1932年,16岁的王永庆在台湾嘉义一条巷子里开了间小米店。铺面不大,位置也偏,整条街上的米店有三十来家,他这间开得最晚、本钱最少,头几个月几乎没什么客人。
王永庆家里穷,念完小学就出来讨生活了。先在茶园干杂活,后来到米店当学徒,干了一年多,攒了些门道。他回家跟父亲借了200块钱做本钱,自己盘下个小门面。

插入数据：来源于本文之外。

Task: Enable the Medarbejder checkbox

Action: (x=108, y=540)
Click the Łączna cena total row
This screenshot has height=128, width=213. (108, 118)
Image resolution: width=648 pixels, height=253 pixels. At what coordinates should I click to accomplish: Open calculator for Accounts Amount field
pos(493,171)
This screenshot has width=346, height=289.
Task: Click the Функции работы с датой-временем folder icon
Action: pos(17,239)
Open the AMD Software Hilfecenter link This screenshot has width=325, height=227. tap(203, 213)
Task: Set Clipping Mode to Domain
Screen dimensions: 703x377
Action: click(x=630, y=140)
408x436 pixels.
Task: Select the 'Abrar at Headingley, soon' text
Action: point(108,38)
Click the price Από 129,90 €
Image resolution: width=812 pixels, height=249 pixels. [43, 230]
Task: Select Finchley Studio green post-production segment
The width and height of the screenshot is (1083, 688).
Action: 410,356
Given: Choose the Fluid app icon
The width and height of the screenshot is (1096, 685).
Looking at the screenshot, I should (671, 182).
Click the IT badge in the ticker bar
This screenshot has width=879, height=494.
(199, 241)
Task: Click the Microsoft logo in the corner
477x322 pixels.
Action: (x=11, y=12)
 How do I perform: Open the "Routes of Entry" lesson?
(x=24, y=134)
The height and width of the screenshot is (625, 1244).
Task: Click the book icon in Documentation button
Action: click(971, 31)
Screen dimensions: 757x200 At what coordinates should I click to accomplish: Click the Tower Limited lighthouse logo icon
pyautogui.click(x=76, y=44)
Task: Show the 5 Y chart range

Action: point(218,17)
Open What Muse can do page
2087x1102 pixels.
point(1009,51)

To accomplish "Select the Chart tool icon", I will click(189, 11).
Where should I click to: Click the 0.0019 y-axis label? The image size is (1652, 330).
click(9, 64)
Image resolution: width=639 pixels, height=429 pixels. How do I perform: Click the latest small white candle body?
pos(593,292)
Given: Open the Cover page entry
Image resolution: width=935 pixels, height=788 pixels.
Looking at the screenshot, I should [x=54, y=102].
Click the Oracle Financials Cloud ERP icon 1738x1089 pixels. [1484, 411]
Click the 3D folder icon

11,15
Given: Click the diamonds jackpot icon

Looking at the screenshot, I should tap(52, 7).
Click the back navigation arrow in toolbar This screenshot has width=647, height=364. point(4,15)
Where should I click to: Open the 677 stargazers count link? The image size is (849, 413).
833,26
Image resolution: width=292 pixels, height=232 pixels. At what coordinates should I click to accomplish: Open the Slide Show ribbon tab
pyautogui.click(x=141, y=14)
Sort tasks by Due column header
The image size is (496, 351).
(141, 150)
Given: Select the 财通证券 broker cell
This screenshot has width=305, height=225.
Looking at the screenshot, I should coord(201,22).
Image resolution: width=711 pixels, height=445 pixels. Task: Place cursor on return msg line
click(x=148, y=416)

可开店容易守店难,隔壁的日本米店生意好得很,老主顾都认那家牌子。他背着米袋挨家挨户推销,一天下来累得够呛,也卖不出多少。
他不甘心就这么认输,天天站在店门口看人来人往,心里盘算着怎么把生意做起来。
那时候台湾的稻谷加工粗糙,米里常混着秕糠、小石子和沙粒,主妇们买回去要淘好几遍水才能下锅,谁都嫌麻烦,可大家都习惯了。
王永庆不一样,他叫上两个弟弟,晚上点起煤油灯,把店里每粒米都过一遍手,把杂物一粒粒拣出来。米干净了,主妇们做饭省了不少事,消息传开,街坊邻居都来买他家的米,生意慢慢有了起色。
可王永庆还不满足。他发现来买米的多是上了年纪的妇女和老人,年轻人都在外头忙活,一袋米几十斤重,拎回家真不轻松。
当时没人送货上门,他就自己扛起米袋,一家一家送过去。
进了门,他不光把米袋放下,还看看人家米缸里剩多少旧米。有的话,他就把旧米倒出来,拿抹布把缸里里外外擦干净,再把新米倒进去,最后把旧米铺在最上面。
这样旧米不会压在缸底放坏,主妇们做饭先吃上面的陈米,新米留到后面。
碰上新顾客,王永庆会多问几句:家里几口人,几个大人几个小孩,饭量大概多少。问完了他就掏出小本子记下来,再瞄一眼米缸的容量,心里默默算这户人家大概多久能把米吃完。
算好了日子,不用人家开口,他又挑着米袋上门了。主妇们开门一看,常常愣住,说怎么我刚想着要去买米你就来了。王永庆也不多说,笑笑把米倒进缸里,顺手把缸底扫干净。
就这么一袋米一袋米地送,一个本子一个本子地记,王永庆的米店在嘉义站稳了脚跟。
后来他攒够钱,在热闹街上租了大铺面,前面卖米,后面开碾米厂。再后来做木材、做塑胶,一手创办台塑集团,成了台湾首富。
回到1932年的巷子里。王永庆的米店生意一天比一天好,可隔壁有家茶叶店却是另一番光景。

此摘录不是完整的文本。